Lawmakers from both political parties in Congress have raised deep reservations and flat out objections to the U.S. attacks on boats suspected of drug smuggling near the Venezuelan coast and the Congress has not specifically approved an authorization for the use of military force for such operations in the region.

Regional reaction was not immediately forthcoming in the early hours of Saturday. Cuba, however, a supporter of the Maduro government and a longtime adversary of the U.S., called for the international community to respond to what President Miguel Díaz-Canel Bermúdez called “the criminal attack.” “Our zone of peace is being brutally assaulted,” he said on X. Iran’s Foreign Ministry also condemned the strikes.

President Javier Milei of Argentina praised the claim by his close ally, Trump, that Maduro had been captured with a political slogan he often deploys to celebrate right-wing advances: “Long live freedom, dammit!”

World monitoring situation closely

The European Union has repeatedly said Maduro “lacks legitimacy,” the bloc’s top diplomat Kaja Kallas said on Saturday, adding that she called for restraint and respect for international law regarding the situation.

“The EU has … defended a peaceful transition. Under all circumstances, the principles of international law and the UN Charter must be respected. We call for restraint,” Kallas said on X, adding she’s spoken with Rubio.

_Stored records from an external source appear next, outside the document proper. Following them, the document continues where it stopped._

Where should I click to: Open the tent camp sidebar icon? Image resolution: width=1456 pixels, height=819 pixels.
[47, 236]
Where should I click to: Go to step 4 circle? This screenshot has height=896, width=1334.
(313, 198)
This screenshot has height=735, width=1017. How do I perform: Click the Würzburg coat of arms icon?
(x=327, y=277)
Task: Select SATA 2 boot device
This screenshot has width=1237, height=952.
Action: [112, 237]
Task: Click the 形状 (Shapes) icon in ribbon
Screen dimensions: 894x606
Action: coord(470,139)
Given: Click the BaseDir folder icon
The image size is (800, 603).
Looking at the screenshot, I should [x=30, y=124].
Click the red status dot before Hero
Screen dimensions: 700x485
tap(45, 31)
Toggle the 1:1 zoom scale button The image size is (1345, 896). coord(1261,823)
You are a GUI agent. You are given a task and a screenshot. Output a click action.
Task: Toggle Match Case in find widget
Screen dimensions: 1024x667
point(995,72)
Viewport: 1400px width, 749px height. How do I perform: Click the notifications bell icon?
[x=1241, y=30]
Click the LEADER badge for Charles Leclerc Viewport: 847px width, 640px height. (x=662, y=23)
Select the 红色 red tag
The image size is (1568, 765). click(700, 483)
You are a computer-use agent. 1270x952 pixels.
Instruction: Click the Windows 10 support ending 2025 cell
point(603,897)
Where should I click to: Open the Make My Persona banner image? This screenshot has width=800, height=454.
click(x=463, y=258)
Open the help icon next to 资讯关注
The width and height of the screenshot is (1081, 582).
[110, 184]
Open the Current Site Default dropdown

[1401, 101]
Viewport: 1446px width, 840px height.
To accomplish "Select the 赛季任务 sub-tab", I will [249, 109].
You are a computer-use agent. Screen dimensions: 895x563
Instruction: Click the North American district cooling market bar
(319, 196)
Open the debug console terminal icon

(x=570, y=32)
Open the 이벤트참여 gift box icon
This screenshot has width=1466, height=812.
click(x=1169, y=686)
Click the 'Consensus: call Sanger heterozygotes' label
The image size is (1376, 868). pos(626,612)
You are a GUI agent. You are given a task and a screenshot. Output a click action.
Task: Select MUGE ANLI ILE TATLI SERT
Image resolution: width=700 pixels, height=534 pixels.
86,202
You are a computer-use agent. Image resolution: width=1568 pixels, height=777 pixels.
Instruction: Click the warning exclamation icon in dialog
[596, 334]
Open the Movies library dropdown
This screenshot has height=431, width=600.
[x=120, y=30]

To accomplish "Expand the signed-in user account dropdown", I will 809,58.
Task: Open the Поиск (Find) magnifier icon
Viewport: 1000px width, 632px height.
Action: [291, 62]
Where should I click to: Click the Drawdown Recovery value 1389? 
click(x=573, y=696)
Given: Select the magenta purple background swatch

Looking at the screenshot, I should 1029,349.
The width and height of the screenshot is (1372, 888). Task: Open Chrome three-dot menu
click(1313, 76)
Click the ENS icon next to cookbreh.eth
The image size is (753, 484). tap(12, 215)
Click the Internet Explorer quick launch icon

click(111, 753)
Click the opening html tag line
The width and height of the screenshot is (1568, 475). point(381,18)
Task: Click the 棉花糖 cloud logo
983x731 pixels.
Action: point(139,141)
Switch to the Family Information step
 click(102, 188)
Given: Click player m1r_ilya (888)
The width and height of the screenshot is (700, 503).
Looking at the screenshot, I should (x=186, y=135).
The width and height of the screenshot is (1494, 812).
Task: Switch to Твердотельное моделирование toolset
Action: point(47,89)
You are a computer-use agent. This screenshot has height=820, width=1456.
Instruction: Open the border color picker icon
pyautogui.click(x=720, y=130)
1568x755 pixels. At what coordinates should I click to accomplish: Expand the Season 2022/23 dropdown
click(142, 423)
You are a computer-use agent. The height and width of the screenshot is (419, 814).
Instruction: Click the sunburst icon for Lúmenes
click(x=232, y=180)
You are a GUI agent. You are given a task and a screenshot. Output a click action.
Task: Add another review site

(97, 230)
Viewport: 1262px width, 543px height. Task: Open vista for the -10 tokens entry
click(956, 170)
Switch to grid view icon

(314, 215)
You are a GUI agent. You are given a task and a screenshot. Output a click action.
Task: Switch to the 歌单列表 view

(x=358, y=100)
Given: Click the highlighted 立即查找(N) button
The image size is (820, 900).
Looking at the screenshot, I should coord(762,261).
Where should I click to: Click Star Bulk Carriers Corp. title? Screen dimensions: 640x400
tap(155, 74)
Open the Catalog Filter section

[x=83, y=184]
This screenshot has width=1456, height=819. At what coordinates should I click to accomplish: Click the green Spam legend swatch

Several additional world leaders, including from Italy, Belgium, Indonesia and Germany, confirmed they’re monitoring the situation on the ground and in touch with relevant embassies.

LISTEN | Will the U.S. invade Venezuela?:

Front Burner29:32Will the U.S. invade Venezuela?

Over the weekend, Donald Trump declared on Truth Social that the airspace around Venezuela should be considered closed. Venezuela’s foreign ministry responded by calling the comments “another extravagant, illegal and unjustified aggression against the Venezuelan people”.
Late last week, Trump also said that land action against alleged drug trafficking networks in the country could start very soon.
All of this is happening amidst a serious military buildup in the Caribbean and escalating threats to remove Venezuela’s president Nicolas Maduro from power.
Is this the buildup to an invasion? And is it really about drugs? Or do Venezuela’s massive oil reserves have something to do with it?
Jon Lee Anderson is our guest. He’s a staff writer with The New Yorker, and has written extensively about U.S.-Venezuela relations and U.S. interference in Latin America.
For transcripts of Front Burner, please visit: https://www.cbc.ca/radio/frontburner/transcripts [https://www.cbc.ca/radio/frontburner/transcripts]

CBC News reached out to Global Affairs Canada and will update this story when we hear back.

The U.S. military has been attacking boats in the Caribbean Sea and the eastern Pacific Ocean since early September. As of Friday, the number of known boat strikes is 35 and the number of people killed is at least 115, according to numbers announced by the Trump administration.

They followed a major buildup of American forces in the waters off South America, including the arrival in November of the nation’s most advanced aircraft carrier, which added thousands more troops to what was already the largest military presence in the region in generations.

Trump has justified the boat strikes as a necessary escalation to stem the flow of drugs into the U.S. and asserted that the U.S. is engaged in an “armed conflict” with drug cartels.